COLUMBIA, Mo. -- The Missouri Dairy Association has sent letters to the state's congressional delegation asking for emergency assistance.
In the letter, the association and two other groups asked for an increase of a federal subsidy called the Milk Income Loss Contract.
Dairy farmers say they're struggling because the liquid milk price has dropped by about half.
Farm Aid and the National Family Farm Coalition are projecting as many as one-third of the nation's 60,000 dairy farmers are in imminent danger of closing.
Dairy farmer Roland Kerksiek says he finally gave up this year. He was losing about $1,000 a month milking a small herd of 20 cows. The family farm near Cole Camp had once supported his family and allowed his wife to work at home.

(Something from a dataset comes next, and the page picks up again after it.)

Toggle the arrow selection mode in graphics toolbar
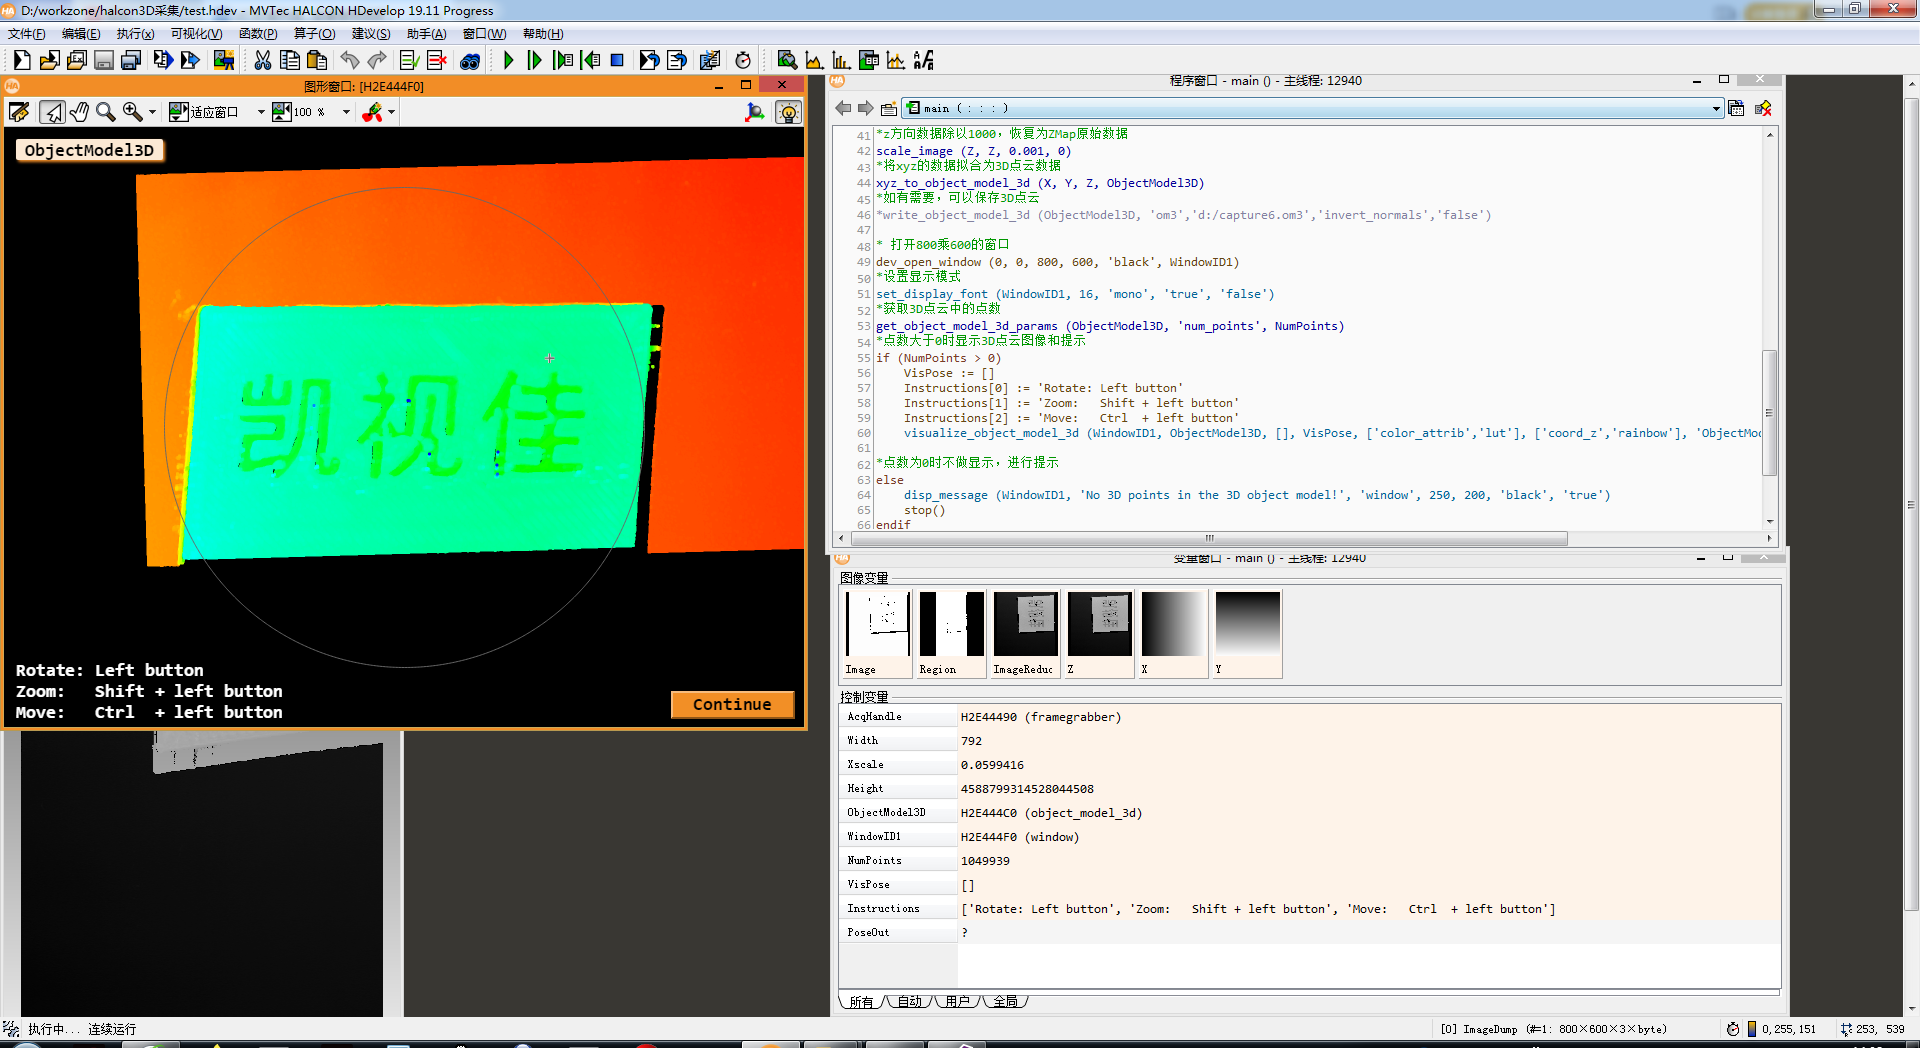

"It got to where it was costing you to milk. You had to pay to do it," said Kerksiek, 66. "And I didn't need the practice anymore."
He took advantage of an insurance program and agreed to a buyout from Cooperatives Working Together, an organization that pays dairy farmers to send cows to slaughter.
The goal is to stabilize milk prices by thinning the overall herd and put downward pressure on supply.
The organization's recent buyout removed 100,000 cows that produced 2 billion pounds of milk.
"That's the tough part," said Kerksiek, a third-generation dairy farmer. "You work for 34 years to get a good-quality herd, and when they go to the herd buyout, they have to go to slaughter. So that was the end of that."
At the beginning of this year, Missouri had 1,762 permitted dairy operations, about half of the total that existed in 1995.
"The guys, they're not even covering cost. They're not even coming close to covering cost," said Larry Purdom, chairman of the Missouri Dairy Association. "And we're going to lose so many more dairymen in the places we don't need to lose them."
Republican Rep. Blaine Luetkemeyer, a lifelong farmer, said he received the association's letter and supports a rate increase.
"Many dairy farmers are losing money on every cow, every day," said Luetkemeyer's spokesman, Paul Sloca.